We also identified a pattern (although not a statistically significant one) with regard to the monetary amount in dispute: the greater the amount, the higher the level of creativity. More is at stake for parties involved in cases involving larger sums of money — especially for the defendant — and this may stimulate creativity.
In about one third of the cases in our study, we found no evidence of creativity in the outcome. In such cases, the agreement most commonly constituted a compromise between the demands of the two parties, although in some rare cases just one of the parties prevailed. We cannot know whether this reflects an actual absence of creative potential, or whether the mediator and the parties were simply unsuccessful in releasing potential creativity. In previous studies of mediations in the same setting (Mykland 2011; Adrian 2012), however, we found untapped creative potential and substantial variation between the mediators' efforts to both explore the parties' interests and to develop creative solutions, which suggests that creative potential may have existed even in those cases whose agreements included little or no creativity.
Research Limitations
Our research had several limitations, including our small sample size. Our reduced two‐step creativity scale helped capture interesting relationships between creativity and our four independent variables, but a larger sample would have made it possible to use our five‐step scale, which would have provided additional interesting information. In our analyses, this would specifically apply to the amount of money variable because the sample size for that variable (102) was particularly small.
In addition, our analyses suffer from omitted variable bias. Because of the small sample size and the limited number of variables, we have been unable to establish a control for how our variables affect each other and for other intervening variables. As noted, our logistic regression analysis indicates direct effects only for two of our variables, length of the mediation and type of mediation. We have shown an association between the other independent variables and creativity, but further studies with larger samples would enable us to understand more fully the effect of all these mediation variables on creativity in outcomes.
Future Research
Our findings suggest directions for future research. As noted above, a larger‐scale study could examine additional independent variables with greater precision.
In addition, the effects of creativity deserve attention. What is the relationship between creativity and parties' satisfaction with the process and the outcome? Is there a relationship between creativity and compliance with the agreement?
Studying creativity by analyzing agreements (creative product perspective) has obvious limitations. A focus on outcomes does not address the creative process (Carnevale 2006). It fails to ask and answer the question: what exactly did the mediator do to generate creativity in the mediation? Which specific mediator and party behaviors promoted or hindered creativity? Did it for example, make a difference whether the mediator had a facilitative or evaluative approach (Riskin 1996) and did the problem definition matter (Riskin and Welsh 2008)? Finally, gaining a complete picture would require focus on the participants' perspectives: which personal characteristics of mediators, parties, and attorneys might predict creativity in the course of the mediation and in the outcome (e.g., Kolb 1997).
Practice and Training Implications
Our study has implications for mediation practice, especially for mediation in legal settings. It indicates that creative agreements are possible, which could help encourage mediators to work more deliberately to achieve creative resolutions. The exact steps that mediators can take to promote creativity within mediation remain largely undefined, although this research suggests that time is a critical element.

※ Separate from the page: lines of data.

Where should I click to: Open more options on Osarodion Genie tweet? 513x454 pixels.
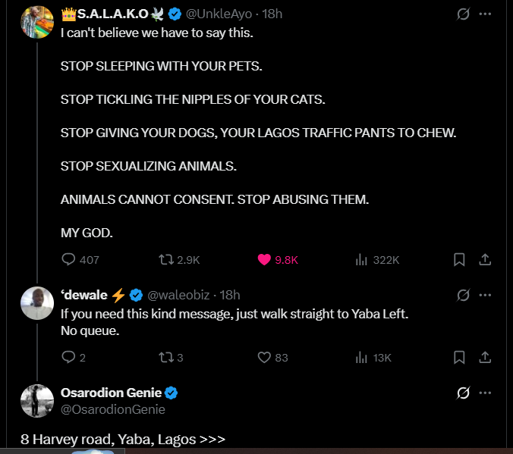[x=486, y=393]

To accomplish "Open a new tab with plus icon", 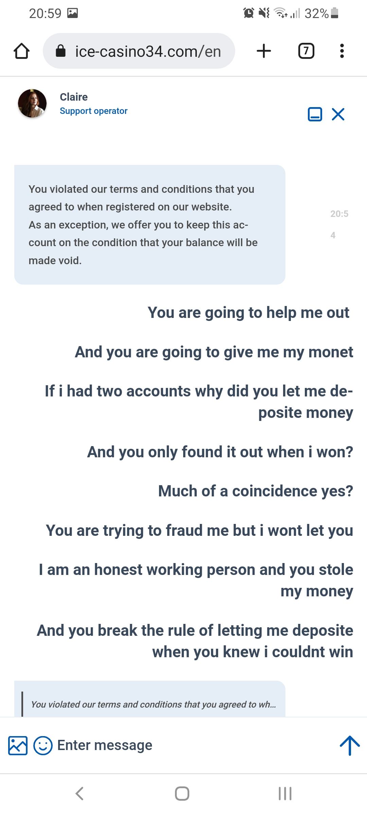I will tap(264, 51).
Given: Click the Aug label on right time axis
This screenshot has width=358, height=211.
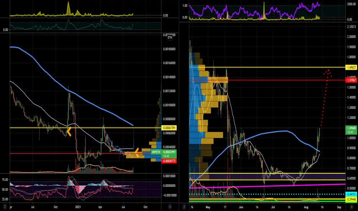Looking at the screenshot, I should (306, 207).
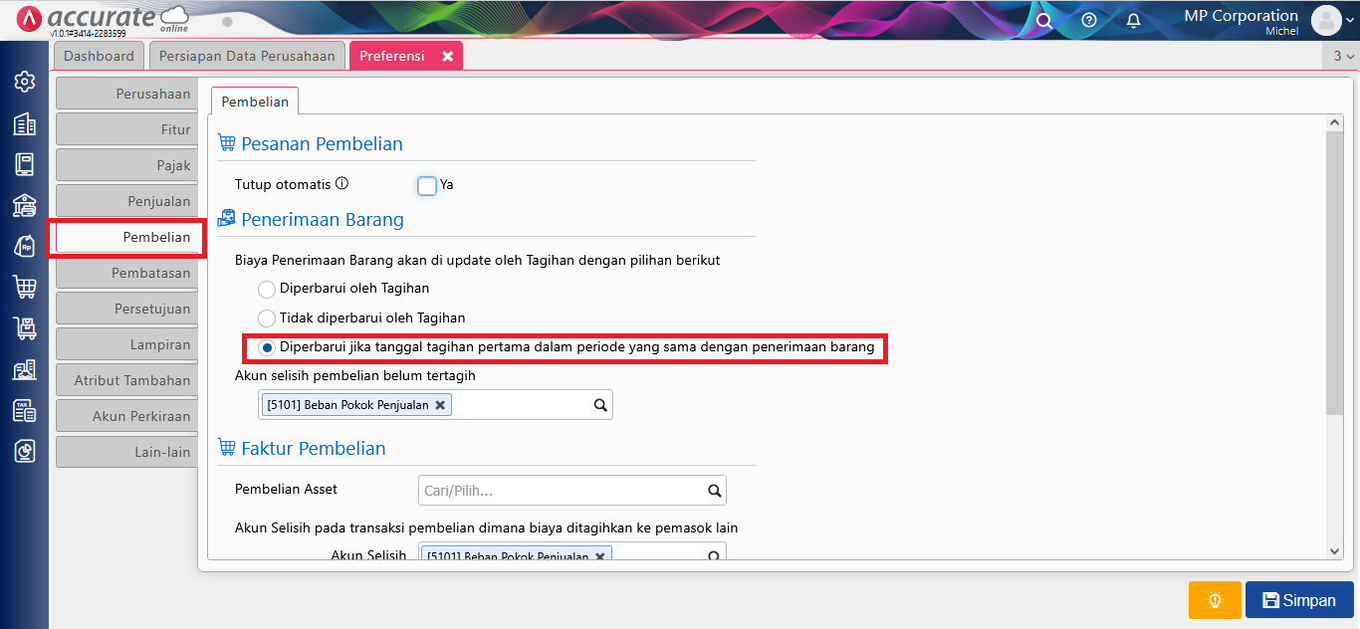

For trainers, the study suggests that creativity is a topic that deserves attention in mediation training. Although further research is required to determine exactly which mediator practices and techniques promote creativity, the texts of highly creative agreements have obvious pedagogical value, and their close examination deserves a place in the mediation training curricula, perhaps accompanied by commentary provided by the mediators who helped write them.
Conclusion
Our study supports the assertion that mediation can produce creative solutions to disputes that are not available through adjudication. It also confirms how creatively dynamic mediation outcomes can be, with one quarter of the agreements we examined containing five or more creative elements. Our identification of those factors associated with creativity offers insight to mediators as they seek to assess a dispute's creative potential. The challenge for future research is to determine what exactly mediators can do to exploit the potential for creativity that each resolution may or may not contain.
NOTES
A result was coded as integrative if the agreement included at least one item beyond payment, release of liability, and confidentiality, and if the mediator estimated that the agreement had significant value to one or more of the parties (Golann 2002: 308).
Court‐connected mediation is regulated through the two countries' respective Administration of Justice Acts.
The parties must pay the initial court fee before mediation is offered.
Mail from the National Court Administration, May 7, 2014, on file with author.
See Exhibit A5.1 in Hofstede (2001). The dimensions are power distance, uncertainty avoidance, individualism/collectivism, masculinity/femininity, and long‐term/short‐term orientation.
A chi‐squared test using a p‐value of 0.10 found no significant difference between the Norwegian and the Danish part of the sample on the dependent variable, creativity.
Originally, we had 139 cases, but 10 cases were incomplete and did not have the necessary information available for the purpose of this study (e.g., missing pleading or answer). The incomplete cases apparently did not deviate in any other way from the study's sample.
There has been no change in rules and practices of court‐connected mediation in Norway or Denmark since the data were collected.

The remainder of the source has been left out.